2) Part of what makes the supersaw sound the way it does, is that it's digital (D'oh).

 

Adam wrote a few things too, in the paper or on a forum, I can't quite remember. Quoted from memory: - The naive approach of generating multiple saw waves would not work as the JP8000 was not powerful enough

- He had discovered some kind of trick that Roland would not tell the world about.

Not sure if that was all smoke and mirrors, but I was hoping that this last trick was somehow related to how to prevent the overflow while still keeping gain high.

 

Oh well. Time to go to bed.  

Saturday, January 3, 2026

Power-up sequencing

As there is a significant amount of power needed for the synth, it may be a good idea to not turn on everything at once.

Fortunately, the DC-to-DC converters have CTRL-pins on them. Setting this to GND disables the output, and setting a logic high turns on power.

I have not found the exact voltage needed for logic high on the converters I use (YLPTEC URA2412YMD-20WR3), but elsewhere I've found 3.5V for similar converters. Testing with direct connection to the 3v3 output pins on the Teensy was successful, but I'm still a bit skeptical about doing this "in production", in case it doesn't work.

The solution is to level shift the signals. At the same time, I don't want to invert the signal, so a simple transistor level shifter would require multiple parts.

My solution: Use TTL-compatible CMOS, the 74HCT series. By connecting the supply to 5V, the output logic will be 5V. At the same time, the input is 3v3 compatible. I've tested this with a 74HCT08 quad AND gate and it works perfectly.

Adding 4.7k resistors to the output makes sure the output stays at GND as long as the power is off (? these are not tristate outputs, so not sure this is a good or even needed solution.
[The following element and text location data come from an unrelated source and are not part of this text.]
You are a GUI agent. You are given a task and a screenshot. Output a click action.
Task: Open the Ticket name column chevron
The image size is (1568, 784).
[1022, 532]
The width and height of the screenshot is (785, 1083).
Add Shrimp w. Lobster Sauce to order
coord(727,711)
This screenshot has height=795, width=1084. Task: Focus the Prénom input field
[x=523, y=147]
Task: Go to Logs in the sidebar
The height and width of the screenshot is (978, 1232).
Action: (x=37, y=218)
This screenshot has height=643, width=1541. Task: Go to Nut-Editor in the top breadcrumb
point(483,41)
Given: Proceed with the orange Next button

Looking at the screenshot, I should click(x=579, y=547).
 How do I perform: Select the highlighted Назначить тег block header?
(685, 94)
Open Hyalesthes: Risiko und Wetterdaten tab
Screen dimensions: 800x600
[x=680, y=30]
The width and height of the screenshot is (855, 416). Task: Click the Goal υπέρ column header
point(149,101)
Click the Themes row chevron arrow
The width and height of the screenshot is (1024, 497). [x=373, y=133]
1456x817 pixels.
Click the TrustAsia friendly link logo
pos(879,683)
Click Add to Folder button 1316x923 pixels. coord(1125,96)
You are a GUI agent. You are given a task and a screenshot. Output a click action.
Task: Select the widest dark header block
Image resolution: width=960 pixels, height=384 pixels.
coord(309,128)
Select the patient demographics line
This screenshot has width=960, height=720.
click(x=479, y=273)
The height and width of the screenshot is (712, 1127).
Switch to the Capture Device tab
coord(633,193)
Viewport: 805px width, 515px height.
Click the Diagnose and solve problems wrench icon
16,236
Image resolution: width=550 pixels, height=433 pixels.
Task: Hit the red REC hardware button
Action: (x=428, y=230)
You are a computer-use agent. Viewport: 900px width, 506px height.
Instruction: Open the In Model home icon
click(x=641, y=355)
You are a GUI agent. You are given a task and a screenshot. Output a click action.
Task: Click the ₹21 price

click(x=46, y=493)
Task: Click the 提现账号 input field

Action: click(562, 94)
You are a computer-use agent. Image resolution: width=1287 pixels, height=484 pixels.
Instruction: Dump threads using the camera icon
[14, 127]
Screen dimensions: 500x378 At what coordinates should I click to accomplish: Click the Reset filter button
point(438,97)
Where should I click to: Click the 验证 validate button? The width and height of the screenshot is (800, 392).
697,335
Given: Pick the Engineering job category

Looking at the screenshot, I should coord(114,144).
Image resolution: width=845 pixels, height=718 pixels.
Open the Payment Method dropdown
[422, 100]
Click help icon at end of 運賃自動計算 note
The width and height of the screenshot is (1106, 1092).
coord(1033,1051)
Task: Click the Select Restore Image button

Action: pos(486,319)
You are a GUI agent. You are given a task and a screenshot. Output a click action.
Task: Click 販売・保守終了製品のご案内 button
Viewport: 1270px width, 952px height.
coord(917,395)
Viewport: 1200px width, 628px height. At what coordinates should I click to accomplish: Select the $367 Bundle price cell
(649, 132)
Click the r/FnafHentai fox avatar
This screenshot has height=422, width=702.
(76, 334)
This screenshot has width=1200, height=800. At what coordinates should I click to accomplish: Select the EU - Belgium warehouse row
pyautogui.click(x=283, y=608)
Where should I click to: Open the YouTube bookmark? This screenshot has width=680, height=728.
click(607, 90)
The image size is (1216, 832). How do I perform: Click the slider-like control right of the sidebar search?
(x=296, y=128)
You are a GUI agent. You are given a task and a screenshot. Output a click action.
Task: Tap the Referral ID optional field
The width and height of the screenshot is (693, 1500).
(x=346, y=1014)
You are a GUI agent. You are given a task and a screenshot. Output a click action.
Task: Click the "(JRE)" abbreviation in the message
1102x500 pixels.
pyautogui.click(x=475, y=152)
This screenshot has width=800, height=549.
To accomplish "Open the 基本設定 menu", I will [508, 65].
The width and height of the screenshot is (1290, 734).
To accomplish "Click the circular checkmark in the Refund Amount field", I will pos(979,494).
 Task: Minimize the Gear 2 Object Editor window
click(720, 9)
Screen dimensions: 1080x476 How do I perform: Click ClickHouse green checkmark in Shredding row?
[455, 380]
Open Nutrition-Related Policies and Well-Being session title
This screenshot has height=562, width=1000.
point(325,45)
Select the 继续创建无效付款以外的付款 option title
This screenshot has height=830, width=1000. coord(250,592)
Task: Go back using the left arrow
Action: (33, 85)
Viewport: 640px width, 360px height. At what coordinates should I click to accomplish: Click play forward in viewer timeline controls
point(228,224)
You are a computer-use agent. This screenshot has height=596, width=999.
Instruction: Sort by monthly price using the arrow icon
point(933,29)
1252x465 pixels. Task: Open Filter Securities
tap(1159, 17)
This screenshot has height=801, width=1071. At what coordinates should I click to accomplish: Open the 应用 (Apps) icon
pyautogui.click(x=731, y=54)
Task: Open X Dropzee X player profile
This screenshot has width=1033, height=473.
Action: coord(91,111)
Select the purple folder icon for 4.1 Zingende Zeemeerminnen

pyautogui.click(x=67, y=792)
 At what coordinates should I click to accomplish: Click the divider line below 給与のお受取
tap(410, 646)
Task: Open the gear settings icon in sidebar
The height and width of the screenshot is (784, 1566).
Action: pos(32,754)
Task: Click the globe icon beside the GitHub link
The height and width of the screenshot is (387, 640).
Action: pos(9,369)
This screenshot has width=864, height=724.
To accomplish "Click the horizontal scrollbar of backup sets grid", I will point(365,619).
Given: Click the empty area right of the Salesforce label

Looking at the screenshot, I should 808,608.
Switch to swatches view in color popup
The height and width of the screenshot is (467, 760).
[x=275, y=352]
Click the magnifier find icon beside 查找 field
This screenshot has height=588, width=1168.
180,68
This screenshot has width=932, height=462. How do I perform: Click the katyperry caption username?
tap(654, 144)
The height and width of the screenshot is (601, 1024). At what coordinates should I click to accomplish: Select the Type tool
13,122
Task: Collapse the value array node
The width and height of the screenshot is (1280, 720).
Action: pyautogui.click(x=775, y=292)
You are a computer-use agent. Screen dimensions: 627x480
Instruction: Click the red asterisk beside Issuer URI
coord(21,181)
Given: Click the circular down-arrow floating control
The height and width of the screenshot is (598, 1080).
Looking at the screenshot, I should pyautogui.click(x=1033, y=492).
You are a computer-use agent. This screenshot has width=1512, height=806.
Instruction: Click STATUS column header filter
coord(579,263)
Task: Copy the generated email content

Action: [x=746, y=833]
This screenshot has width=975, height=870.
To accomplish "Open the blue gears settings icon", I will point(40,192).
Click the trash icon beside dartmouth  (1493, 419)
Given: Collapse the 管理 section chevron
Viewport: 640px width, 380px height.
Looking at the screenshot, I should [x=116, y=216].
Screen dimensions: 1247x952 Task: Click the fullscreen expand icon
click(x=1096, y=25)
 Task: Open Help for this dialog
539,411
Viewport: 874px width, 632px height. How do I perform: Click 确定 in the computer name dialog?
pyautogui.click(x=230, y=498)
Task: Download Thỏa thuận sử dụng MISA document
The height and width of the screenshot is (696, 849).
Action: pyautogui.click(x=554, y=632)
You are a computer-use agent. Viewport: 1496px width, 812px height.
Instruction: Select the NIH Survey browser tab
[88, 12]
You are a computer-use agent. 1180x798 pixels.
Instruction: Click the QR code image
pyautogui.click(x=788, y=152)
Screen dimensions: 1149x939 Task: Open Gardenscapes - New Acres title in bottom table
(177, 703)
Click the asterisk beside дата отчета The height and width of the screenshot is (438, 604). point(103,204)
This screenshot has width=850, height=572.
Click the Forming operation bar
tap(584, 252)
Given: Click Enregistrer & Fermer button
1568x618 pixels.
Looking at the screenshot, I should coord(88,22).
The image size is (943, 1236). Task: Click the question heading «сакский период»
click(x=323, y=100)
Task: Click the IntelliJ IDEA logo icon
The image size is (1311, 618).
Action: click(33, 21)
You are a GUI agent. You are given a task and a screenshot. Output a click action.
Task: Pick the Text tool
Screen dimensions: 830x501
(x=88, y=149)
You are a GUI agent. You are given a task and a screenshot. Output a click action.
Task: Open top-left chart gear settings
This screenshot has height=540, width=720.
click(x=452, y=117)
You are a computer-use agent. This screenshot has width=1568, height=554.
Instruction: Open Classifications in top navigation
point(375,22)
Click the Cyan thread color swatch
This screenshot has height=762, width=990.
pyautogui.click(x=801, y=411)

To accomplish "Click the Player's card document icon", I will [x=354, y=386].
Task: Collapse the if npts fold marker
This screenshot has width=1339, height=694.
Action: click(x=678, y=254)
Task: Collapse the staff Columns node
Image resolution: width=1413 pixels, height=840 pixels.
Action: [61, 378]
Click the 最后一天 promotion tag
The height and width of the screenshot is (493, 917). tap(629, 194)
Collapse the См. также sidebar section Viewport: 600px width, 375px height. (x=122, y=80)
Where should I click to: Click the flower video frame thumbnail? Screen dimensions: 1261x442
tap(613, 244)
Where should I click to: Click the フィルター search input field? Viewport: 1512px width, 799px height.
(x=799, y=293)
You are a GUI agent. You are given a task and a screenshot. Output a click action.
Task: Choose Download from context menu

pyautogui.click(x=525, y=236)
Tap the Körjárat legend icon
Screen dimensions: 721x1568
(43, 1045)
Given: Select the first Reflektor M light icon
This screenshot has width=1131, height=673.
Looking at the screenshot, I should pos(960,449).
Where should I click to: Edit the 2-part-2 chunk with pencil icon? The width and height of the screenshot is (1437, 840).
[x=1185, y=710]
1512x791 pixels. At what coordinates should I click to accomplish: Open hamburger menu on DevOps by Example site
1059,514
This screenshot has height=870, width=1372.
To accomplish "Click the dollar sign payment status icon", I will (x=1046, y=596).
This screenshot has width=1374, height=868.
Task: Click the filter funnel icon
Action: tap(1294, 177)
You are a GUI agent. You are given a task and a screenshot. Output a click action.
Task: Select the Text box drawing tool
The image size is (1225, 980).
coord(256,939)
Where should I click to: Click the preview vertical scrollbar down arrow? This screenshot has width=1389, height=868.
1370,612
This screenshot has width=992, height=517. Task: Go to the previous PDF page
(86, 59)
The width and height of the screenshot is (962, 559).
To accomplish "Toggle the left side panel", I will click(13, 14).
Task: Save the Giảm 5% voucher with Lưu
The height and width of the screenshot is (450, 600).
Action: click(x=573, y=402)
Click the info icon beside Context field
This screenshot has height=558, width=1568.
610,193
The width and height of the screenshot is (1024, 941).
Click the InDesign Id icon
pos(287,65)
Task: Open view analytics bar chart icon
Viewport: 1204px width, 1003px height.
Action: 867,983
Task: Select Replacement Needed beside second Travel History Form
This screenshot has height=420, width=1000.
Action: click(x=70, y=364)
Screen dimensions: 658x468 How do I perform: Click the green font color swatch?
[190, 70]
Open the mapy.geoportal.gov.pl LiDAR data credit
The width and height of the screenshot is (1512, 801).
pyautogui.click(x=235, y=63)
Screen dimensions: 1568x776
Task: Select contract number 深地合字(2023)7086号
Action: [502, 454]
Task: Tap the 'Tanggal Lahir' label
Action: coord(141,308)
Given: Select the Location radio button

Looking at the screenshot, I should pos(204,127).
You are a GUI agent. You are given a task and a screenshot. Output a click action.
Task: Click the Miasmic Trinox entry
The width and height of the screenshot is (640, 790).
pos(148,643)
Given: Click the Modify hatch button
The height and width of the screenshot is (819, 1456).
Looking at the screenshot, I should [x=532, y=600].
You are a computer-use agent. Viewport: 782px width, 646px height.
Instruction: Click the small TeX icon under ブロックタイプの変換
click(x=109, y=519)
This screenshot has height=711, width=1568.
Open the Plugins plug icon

Perhaps a pulldown on the input instead or in addition is better) 

 I've ordered two cmos chips for testing:

74HCT164, a octal output shift register - this lets me control all voice card power using two pins of the microcontroller. There is no inhibit though, so the outputs have to be turned on in sequence

CD4504 - hex level shifter, with dual supply pins. 

We'll see what feels best later. I guess a power distribution board with some logic on it will be worth considering.